## Begin Listed entries

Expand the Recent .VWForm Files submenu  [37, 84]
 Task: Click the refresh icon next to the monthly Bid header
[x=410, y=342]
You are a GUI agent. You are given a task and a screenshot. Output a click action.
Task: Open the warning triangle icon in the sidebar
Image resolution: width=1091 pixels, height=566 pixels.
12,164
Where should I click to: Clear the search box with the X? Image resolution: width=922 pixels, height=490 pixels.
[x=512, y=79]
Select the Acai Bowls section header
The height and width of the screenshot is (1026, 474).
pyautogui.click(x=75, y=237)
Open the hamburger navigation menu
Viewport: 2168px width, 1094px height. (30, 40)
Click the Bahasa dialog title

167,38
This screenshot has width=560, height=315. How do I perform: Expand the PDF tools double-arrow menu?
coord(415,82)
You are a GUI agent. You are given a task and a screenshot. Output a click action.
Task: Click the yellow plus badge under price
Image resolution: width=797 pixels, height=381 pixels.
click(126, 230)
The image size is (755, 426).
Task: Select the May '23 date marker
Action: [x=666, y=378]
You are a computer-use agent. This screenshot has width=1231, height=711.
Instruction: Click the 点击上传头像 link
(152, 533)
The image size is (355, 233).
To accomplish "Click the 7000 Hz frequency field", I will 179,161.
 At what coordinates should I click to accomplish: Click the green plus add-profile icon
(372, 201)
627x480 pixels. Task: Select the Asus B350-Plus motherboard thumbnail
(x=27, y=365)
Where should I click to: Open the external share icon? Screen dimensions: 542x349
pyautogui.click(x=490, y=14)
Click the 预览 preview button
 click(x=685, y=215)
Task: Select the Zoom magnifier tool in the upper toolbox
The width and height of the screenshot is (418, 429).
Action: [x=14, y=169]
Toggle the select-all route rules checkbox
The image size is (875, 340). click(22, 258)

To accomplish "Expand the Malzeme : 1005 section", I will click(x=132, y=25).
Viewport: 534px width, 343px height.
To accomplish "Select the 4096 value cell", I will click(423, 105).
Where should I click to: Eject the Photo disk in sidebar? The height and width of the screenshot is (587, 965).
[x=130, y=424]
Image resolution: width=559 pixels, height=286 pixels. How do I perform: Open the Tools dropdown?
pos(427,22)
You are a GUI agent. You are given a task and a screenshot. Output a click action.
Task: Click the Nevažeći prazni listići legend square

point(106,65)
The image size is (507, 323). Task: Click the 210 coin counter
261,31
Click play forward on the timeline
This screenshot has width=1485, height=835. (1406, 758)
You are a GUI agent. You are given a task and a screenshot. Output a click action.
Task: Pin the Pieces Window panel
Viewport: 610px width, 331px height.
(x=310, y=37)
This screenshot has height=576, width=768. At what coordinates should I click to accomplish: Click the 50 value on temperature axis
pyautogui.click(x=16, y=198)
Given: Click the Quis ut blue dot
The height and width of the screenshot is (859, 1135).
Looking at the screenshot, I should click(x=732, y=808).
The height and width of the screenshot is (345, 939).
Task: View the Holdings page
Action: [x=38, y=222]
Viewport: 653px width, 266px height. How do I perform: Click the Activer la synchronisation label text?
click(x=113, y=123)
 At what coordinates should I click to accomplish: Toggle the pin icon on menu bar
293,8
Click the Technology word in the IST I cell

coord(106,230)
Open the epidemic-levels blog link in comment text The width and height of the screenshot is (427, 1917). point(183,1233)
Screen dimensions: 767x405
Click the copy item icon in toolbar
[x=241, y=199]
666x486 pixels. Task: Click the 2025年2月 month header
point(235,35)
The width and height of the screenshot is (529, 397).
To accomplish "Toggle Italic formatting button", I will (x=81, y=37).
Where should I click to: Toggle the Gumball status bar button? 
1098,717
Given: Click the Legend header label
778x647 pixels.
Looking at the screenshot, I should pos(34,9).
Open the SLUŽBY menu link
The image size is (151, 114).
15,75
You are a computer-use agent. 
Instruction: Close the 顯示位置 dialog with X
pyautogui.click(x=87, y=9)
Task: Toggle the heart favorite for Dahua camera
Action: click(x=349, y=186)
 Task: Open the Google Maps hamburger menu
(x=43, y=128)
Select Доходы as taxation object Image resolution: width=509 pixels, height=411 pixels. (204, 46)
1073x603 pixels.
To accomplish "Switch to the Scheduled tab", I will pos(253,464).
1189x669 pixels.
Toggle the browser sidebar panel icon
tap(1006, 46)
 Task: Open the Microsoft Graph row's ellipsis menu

## End Listed entries

:: Required work ::
Reproduce the records above verbatim, everything from the line containing "will click(x=132, y=25)." down to the line containing "pos(427,22)", including both of those lines.

:: Task output ::
To accomplish "Expand the Malzeme : 1005 section", I will click(x=132, y=25).
Viewport: 534px width, 343px height.
To accomplish "Select the 4096 value cell", I will click(423, 105).
Where should I click to: Eject the Photo disk in sidebar? The height and width of the screenshot is (587, 965).
[x=130, y=424]
Image resolution: width=559 pixels, height=286 pixels. How do I perform: Open the Tools dropdown?
pos(427,22)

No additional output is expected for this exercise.